Anonymous Monk has asked for the wisdom of the Perl Monks concerning the following question:

Hi!

My question is not directly related to Perl and I currently don't have any code to show, but people here usually have helped me with algorithms a lot in the past and I plan on implementing this in Perl.

Let's suppose that there are two users, Alice and Bob, each of them has a set of machines/addresses A₁..A_n and B₁..B_m. It's not guaranteed that any pair of machines can talk to each other at any given moment of time, because Alice and Bob take their machines offline while they do not use them, but machines which are online can interconnect freely.

Alice and Bob want to exchange messages and want to access all message history from any of their devices. What algorithm should they use to achieve that?

My thinking is along the following lines:

Each message is identified by a timestamp, big enough so it won't suffer from 2038 problem (also, 1e-3 second precision should be enough for IM). But using only timestamps will sooner or later result in a collision. Perhaps (sender address + timestamp)? Another option would be (sender address + sequentially incrementing integer), and the integer shouldn't even be that large (I've checked: my IM history is around 1e5 messages in size after a few years, so while 16-bit is too small, 32-bit will last more than I probably will). Which is better and why?
Alice (from the machine A_i) wants to send a message to Bob, so she tries to connect to one of B_j known to her. Once a connection a successful and the message is delivered, she marks the message as sent and stops connecting to Bob. At the same time A_i queues the message to be delivered to other Alice's machines A₁..A_n.
Bob's machine behaves similarly: once he receives a message from A_i on his machine B_j, it forwards the message to other B₁..B_m, once they show online.

Of course, it's not going to work.

Alice sends Bob a picture of her cat trying to get inside a box. The moment the message is delivered a TLA agent tries to shoot Bob with a laser rifle. Bob escapes alive and unharmed, but his smartphone has paid its life for Bob and won't show him the picture of the cat. Now Alice has the message marked as delivered, so she won't retry sending it, but none of Bob's computers have it. Bob will never know whether cat achieved its goal or not. TLA has won.
Machine B₁ is Bob's home PC, B₂ is his work PC and B₃ is his smartphone (he bought another one). A_i sends him a message while he's at home, so she connects to B₁, and B₁ forwards the message to B₃. While B₃ delivers the message to B₂ afterwards, both B₁ and B₂ will keep the message as "still needs to be delivered" forever because they can't talk to each other.

» Lines of data:
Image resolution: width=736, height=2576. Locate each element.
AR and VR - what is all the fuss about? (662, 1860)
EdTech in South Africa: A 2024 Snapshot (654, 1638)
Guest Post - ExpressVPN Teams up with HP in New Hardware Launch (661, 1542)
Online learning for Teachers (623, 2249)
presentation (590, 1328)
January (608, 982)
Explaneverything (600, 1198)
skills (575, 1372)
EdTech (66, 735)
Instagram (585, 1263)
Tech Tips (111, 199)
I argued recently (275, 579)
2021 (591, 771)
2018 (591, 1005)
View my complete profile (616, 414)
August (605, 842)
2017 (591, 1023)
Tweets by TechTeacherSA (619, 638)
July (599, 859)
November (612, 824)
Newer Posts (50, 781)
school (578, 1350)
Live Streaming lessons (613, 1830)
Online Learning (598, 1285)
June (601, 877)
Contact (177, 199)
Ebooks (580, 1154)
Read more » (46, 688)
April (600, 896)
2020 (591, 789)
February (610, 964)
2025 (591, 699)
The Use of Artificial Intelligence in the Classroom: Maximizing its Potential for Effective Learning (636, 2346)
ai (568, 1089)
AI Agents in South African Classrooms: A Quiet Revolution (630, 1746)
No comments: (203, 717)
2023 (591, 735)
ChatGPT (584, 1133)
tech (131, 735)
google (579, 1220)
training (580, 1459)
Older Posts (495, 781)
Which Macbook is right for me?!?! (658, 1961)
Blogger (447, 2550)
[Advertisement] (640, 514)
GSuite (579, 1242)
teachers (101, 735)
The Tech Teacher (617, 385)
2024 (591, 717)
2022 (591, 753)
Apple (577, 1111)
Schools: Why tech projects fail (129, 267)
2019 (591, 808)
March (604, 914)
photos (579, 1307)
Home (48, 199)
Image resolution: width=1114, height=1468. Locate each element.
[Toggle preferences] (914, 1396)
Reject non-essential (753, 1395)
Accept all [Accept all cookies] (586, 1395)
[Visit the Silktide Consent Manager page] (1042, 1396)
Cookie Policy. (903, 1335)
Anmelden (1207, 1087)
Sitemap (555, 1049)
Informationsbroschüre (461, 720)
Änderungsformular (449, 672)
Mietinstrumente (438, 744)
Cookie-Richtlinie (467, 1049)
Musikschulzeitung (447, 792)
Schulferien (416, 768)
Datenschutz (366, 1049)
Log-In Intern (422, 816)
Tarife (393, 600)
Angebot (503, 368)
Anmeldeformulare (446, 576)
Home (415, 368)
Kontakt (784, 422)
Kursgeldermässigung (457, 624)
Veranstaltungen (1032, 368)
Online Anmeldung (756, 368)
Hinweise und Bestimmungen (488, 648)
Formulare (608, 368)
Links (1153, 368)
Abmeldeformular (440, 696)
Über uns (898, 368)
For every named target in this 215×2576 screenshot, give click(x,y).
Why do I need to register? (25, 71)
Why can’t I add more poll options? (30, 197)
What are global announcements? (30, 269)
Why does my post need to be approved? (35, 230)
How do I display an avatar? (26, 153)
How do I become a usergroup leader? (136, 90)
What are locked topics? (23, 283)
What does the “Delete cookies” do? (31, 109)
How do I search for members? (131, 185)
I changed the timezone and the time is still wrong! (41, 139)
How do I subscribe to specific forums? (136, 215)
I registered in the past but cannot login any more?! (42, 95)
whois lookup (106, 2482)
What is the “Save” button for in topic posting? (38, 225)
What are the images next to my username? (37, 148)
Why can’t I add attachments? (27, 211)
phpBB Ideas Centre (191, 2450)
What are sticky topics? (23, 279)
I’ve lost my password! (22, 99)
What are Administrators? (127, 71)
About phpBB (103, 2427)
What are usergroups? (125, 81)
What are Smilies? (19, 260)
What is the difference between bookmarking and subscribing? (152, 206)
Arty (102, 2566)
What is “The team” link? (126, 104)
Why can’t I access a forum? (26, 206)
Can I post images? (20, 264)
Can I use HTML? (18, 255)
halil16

» Required actions:
• A. Answer these questions about the forum question on message syncing:
(i) What timestamp precision does the asker consider enough for instant messaging?
(ii) About how many messages does the asker's instant messaging history hold after a few years?
(iii) In the scenario with three of Bob's machines, which machine is B₂?
• B. Write the next part of the forum question on syncing messages between Alice's and Bob's machines, starting after its last sentence.

» Exercise responses:
• A.
(i) 1e-3 second.
(ii) Around 1e5 messages.
(iii) Bob's work PC.

• B.
To get around (1) Bob needs a way to ask Alice to restart the delivery of messages of which he does not know. Alice: "But what messages don't you know of?" Bob: "I don't know!". Should Bob periodically ask Alice whether she sent him messages later than <timestamp of the last message from Alice>? Should Alice ask new Bob's smartphone whether he has the message with <timestamp of the message Alice sent to Bob's old smartphone>?

To get around (2) (both m*(m-1) connections to forward a message instead of (m-1) and storing "undelivered" messages forever) a forwarded message should contain information about which computers have already received this message. But this would solve the problem only partway: while B₂ will know that it shouldn't forward the message any further because B₃ and B₁ already have it, B₁ won't know that and will keep trying to connect to B₃. Another example: Claire has 4 computers which interconnect 100% of the time, so delivering a message to C₁ causes 3 useful connections from C₁ to C_2..4 and another 6 redundant and useless ones between C_2..4. At this point I'm close to reimplementing TCP ACK and TTL which means I'm going to over-engineer the protocol, and it will still break under some rare condition I can't think of right now. And this kind of redundancy, while causing (9*8=72 useless/9 useful) = 8 times more useless traffic than useful in case of 10 interconnecting machines, will still be required in case when these machines come online only sequentially and in pairs (like in a party game).

The question: what algorithms (even better, with well-tested implementations on CPAN) should Alice and Bob search for, if they want to merge their instant messages between their machines, some of which may not directly connect to each other? And thank you for your patience if you have stayed with me for the duration of the post.

Comment on [OT] Merging messages between users on different machines

Replies are listed 'Best First'.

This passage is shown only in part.